Der promovierte Jurist hat Eon, das an der Börse einst wertvollste Unternehmen Deutschlands, gleich mehrmals umgekrempelt. Teyssen wurde 2010 Vorstandschef. Kurz darauf verlängerte die Bundesregierung zunächst die Laufzeiten hiesiger Atomkraftwerke. Doch nach der Katastrophe von Fukushima zog der Staat dies wieder zurück. In der Folge musste Eon den Wert seiner Kernkraftwerke nach unten korrigieren - und Milliarden in jenen staatlichen Fonds einzahlen, der die Entsorgung hiesigen Atommülls übernimmt.

Zugleich speisen Windräder und Solarzellen mehr und mehr Strom ins Netz ein, der hierzulande Vorrang genießt vor konventionellen Kraftwerken. Also lagerte Teyssen die Gas- und Kohlemeiler aus und brachte sie 2016 als Teil der Firma Uniper an die Börse. Von 2018 an machte Eon gar mit RWE gemeinsame Sache: Teyssen gab das eigene Geschäft mit Wind- und Solarparks in Europa und Nordamerika an den ewigen Rivalen ab. Im Gegenzug übernahm Eon das Netz- und Vertriebsgeschäft der RWE-Tochter Innogy - auch, um Tausende Stellen im fusionierten Konzern einzusparen.

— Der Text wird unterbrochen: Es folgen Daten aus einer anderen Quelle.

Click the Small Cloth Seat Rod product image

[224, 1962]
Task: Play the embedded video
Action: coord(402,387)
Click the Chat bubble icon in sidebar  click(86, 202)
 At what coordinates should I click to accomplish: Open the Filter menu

Die EU-Kommission hat diesen milliardenschweren Tausch unter Auflagen genehmigt.

Eon ist schon bald ein Energiekonzern ohne Kraftwerke

Was ist das nun für ein Unternehmen, das Teyssen dieser Tage an seinen Vorstandskollegen Leonhard Birnbaum, 54, übergibt? Zunächst ist Eon ein Energiekonzern ohne Großkraftwerke - wenn man mal von den drei letzten Atommeilern absieht, die spätestens Ende nächsten Jahres vom Netz gehen sollen.

Stattdessen erwirtschaften die Essener gut 80 Prozent ihrer Betriebsgewinne mit regionalen Verteilnetzen für Strom und Gas, deren Betrieb der Staat für gewöhnlich in Ausschreibungen für mehrere Jahre vergibt. Vorteil dieses Geschäfts ist, dass es vergleichsweise stabile und planbare Einnahmen abwirft. So kommt Eon bislang tatsächlich mit vergleichsweise geringen Einbußen durch die Corona-Krise.

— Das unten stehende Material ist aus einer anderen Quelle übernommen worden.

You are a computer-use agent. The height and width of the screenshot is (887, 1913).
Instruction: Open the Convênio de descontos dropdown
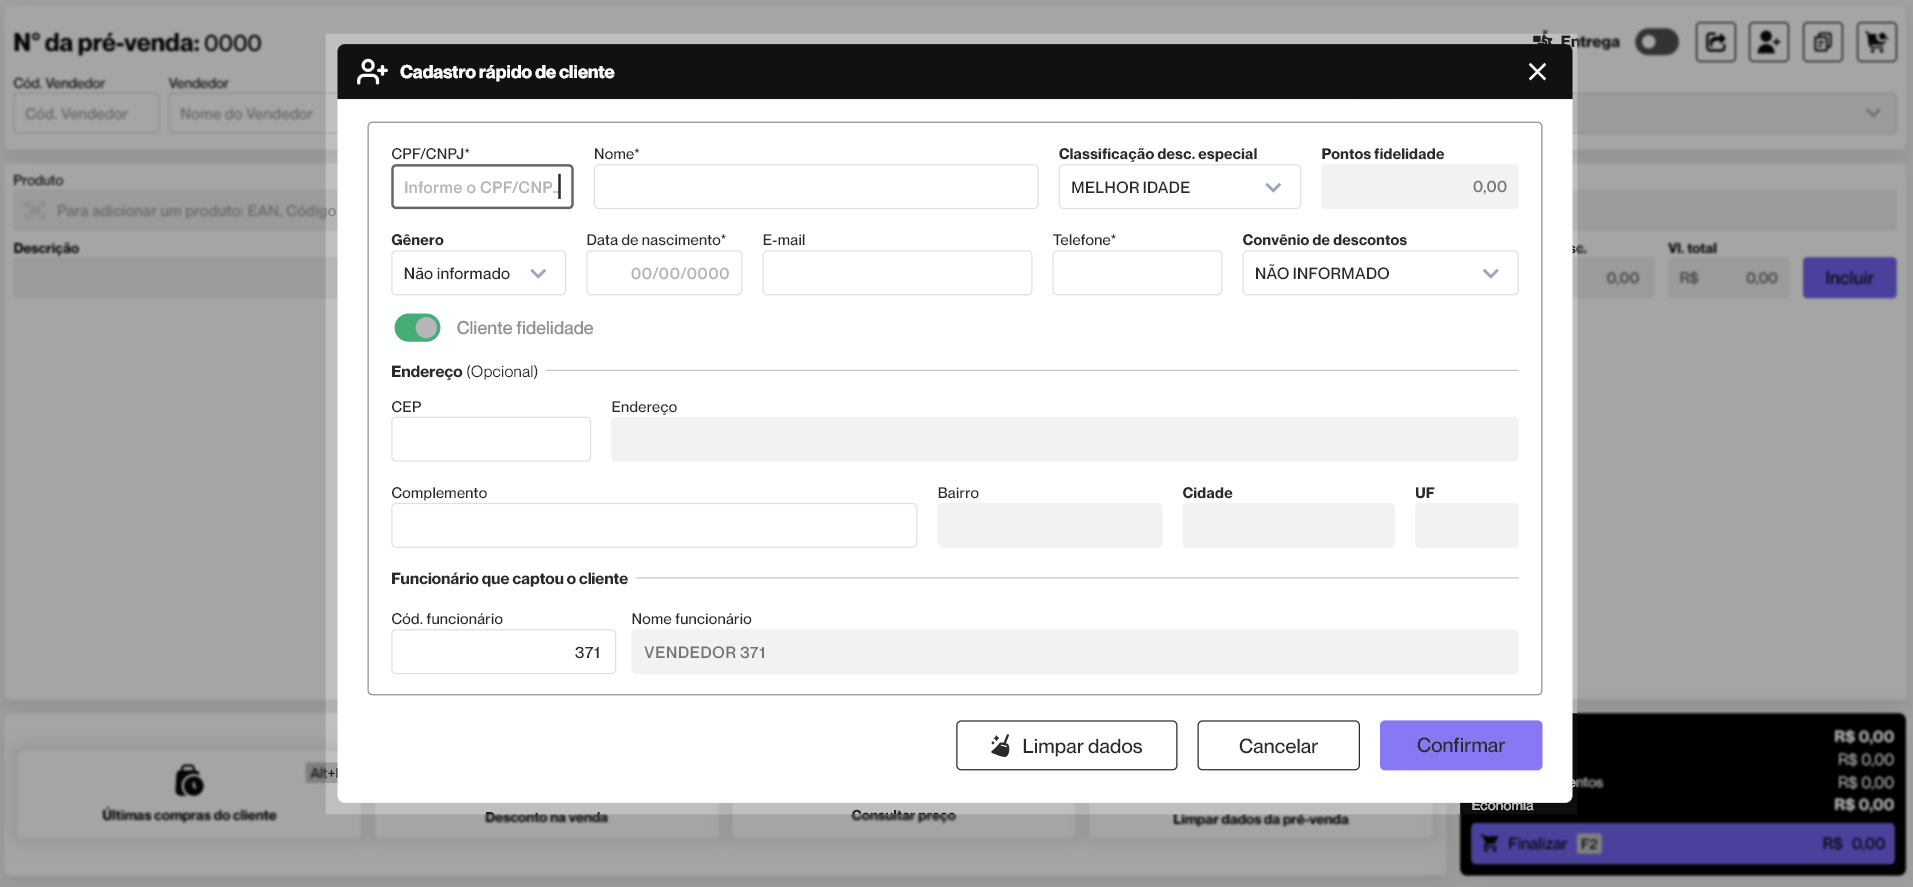[1379, 273]
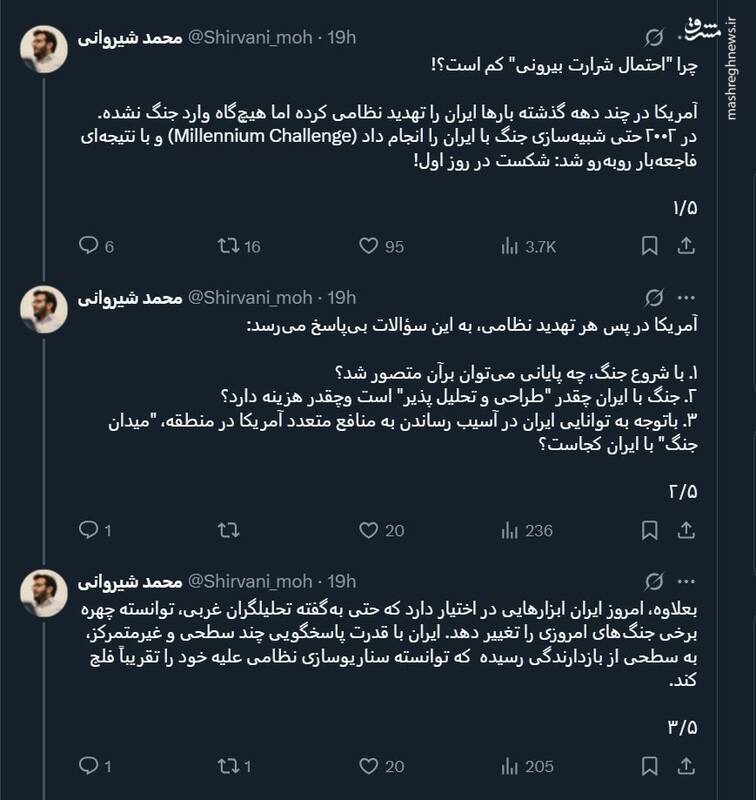Open the share menu on the 1/5 tweet
The width and height of the screenshot is (756, 800).
pos(687,247)
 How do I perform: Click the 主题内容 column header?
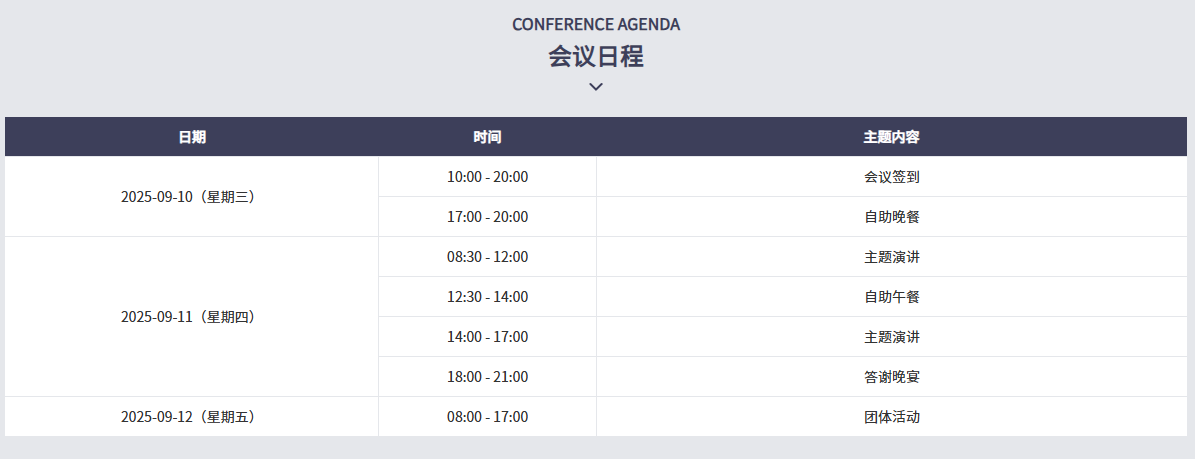click(891, 137)
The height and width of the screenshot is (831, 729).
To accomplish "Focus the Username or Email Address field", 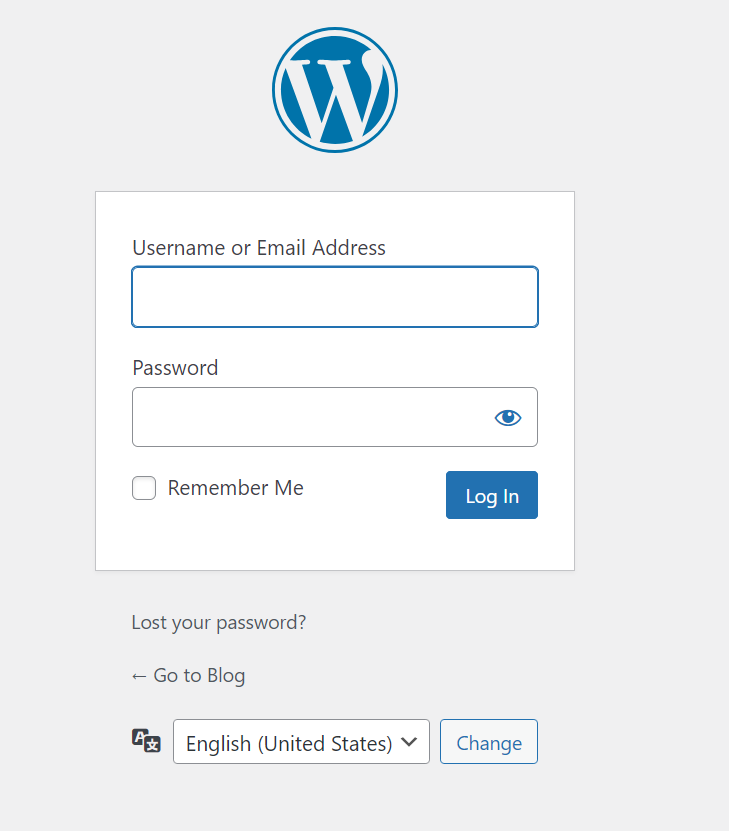I will coord(335,297).
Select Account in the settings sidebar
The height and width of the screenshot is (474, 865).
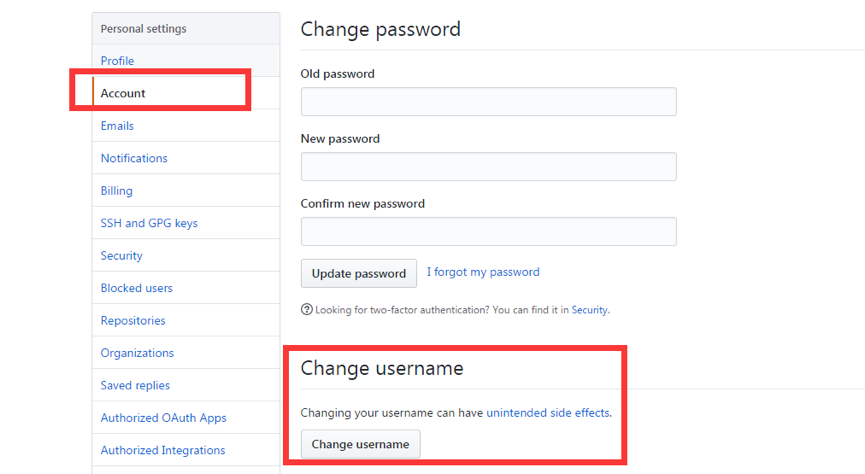[x=122, y=93]
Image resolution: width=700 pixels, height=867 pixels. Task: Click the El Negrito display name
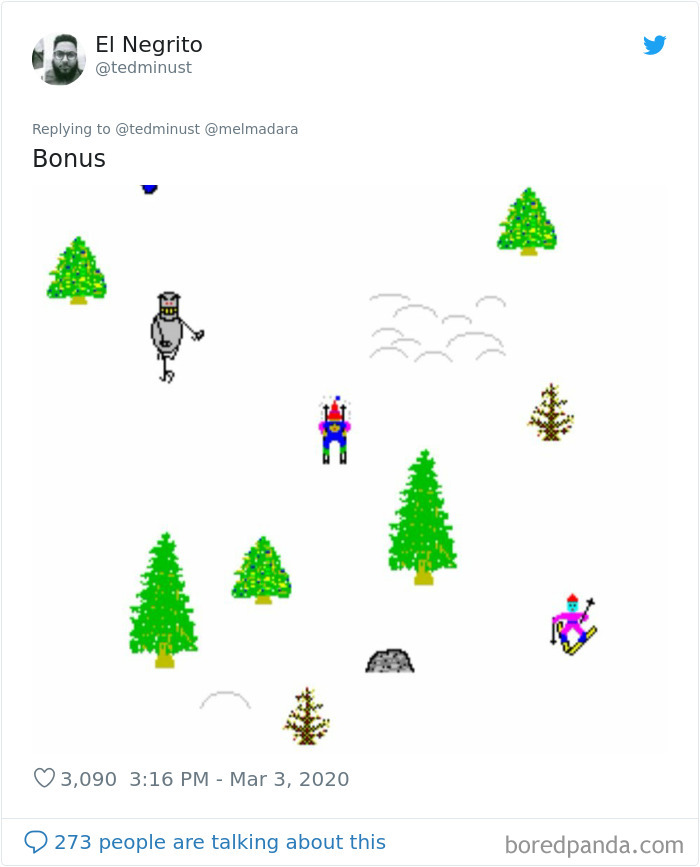(x=149, y=44)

Allerdings achten Regulierungsbehörden auch darauf, dass die Gewinne der Netzbetreiber nicht überborden. Und der Konzern weiß, dass er in den nächsten Jahren Milliarden in die Zukunft seiner Netze investieren muss. "Jedes Windrad, jede Solaranlage werden im Stromverteilnetz angeschlossen", sagt der designierte Vorstandschef Birnbaum. Da künftig auch viel mehr Elektroautos und Wärmepumpen Strom benötigen, dürften Stromnetze an Bedeutung gewinnen.

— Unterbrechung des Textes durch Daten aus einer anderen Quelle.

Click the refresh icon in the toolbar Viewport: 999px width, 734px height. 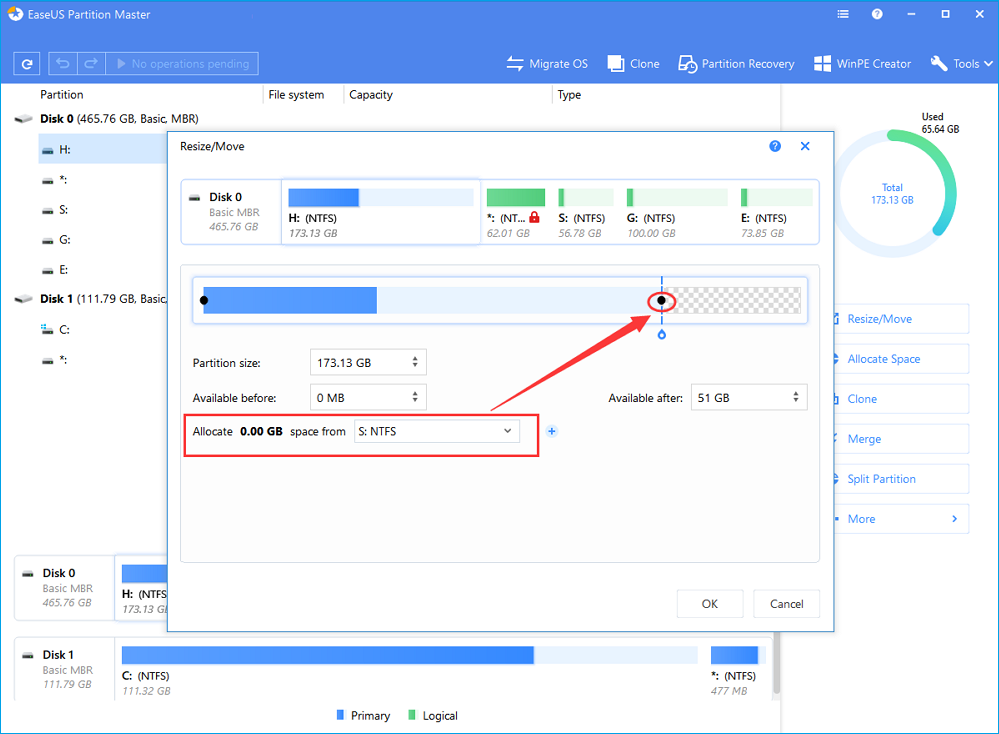[x=27, y=64]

An der Börse hat das neue Geschäftsmodell bislang nicht verfangen

Die restlichen Betriebsgewinne erwirtschaftet Eon mit dem Strom- und Gasvertrieb. Auch hier liegt die Chance darin, dass der Konzern Haushalten mehr und mehr innovative Lösungen verkauft: von der eigenen Solarzelle über den Batteriespeicher bis zur Ladesäule fürs Elektroauto. Andererseits ist der Wettbewerb um Strom- und Gaskunden in vielen Ländern intensiv. Vergleichsportale haben in den vergangenen Jahren viel Transparenz geschaffen. Und der Markt ist nicht frei von Schwankungen: Beispielsweise hat Eon im außergewöhnlich warmen Winter 2020 weniger Gas verkauft.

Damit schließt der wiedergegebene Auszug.